- What you need to do: Copy verbatim the block of lines in the entries below whose first line contains "Спортзали, тренування (125, 2066)" and whose last line contains "Запчастини ківонь (609, 356)". Leave out all other lines.
Segment Open
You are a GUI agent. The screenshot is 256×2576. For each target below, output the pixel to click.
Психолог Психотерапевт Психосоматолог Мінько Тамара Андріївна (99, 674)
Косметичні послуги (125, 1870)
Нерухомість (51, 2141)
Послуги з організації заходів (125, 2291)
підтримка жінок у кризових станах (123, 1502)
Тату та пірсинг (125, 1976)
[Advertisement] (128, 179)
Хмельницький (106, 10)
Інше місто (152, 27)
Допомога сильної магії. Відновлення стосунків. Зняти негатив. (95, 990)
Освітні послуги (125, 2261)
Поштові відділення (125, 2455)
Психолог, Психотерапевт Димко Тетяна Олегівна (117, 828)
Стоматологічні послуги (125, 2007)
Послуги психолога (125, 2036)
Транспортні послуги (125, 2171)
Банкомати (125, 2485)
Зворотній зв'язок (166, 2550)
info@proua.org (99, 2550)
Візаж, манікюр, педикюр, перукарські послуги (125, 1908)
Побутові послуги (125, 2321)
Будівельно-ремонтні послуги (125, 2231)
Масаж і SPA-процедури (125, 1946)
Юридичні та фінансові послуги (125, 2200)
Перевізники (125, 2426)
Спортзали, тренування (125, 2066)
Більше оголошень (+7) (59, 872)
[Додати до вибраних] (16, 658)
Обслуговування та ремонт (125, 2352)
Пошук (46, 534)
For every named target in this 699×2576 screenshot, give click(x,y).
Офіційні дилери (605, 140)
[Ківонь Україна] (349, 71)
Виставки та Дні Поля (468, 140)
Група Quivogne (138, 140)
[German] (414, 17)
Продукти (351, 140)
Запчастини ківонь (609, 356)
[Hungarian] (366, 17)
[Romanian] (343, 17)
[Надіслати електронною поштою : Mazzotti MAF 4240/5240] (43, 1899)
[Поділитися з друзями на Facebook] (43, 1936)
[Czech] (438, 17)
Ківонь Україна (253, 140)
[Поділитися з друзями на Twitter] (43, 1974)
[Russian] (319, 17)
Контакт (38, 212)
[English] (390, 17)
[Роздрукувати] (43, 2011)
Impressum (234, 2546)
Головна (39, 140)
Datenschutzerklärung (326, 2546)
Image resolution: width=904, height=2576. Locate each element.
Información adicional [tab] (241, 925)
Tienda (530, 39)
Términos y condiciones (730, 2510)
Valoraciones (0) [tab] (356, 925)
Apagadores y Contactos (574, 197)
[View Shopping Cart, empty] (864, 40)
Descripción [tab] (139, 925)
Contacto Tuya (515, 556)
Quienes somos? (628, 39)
Segment Closed
- Solution for this task:
Спортзали, тренування (125, 2066)
Більше оголошень (+7) (59, 872)
[Додати до вибраних] (16, 658)
Обслуговування та ремонт (125, 2352)
Пошук (46, 534)
For every named target in this 699×2576 screenshot, give click(x,y).
Офіційні дилери (605, 140)
[Ківонь Україна] (349, 71)
Виставки та Дні Поля (468, 140)
Група Quivogne (138, 140)
[German] (414, 17)
Продукти (351, 140)
Запчастини ківонь (609, 356)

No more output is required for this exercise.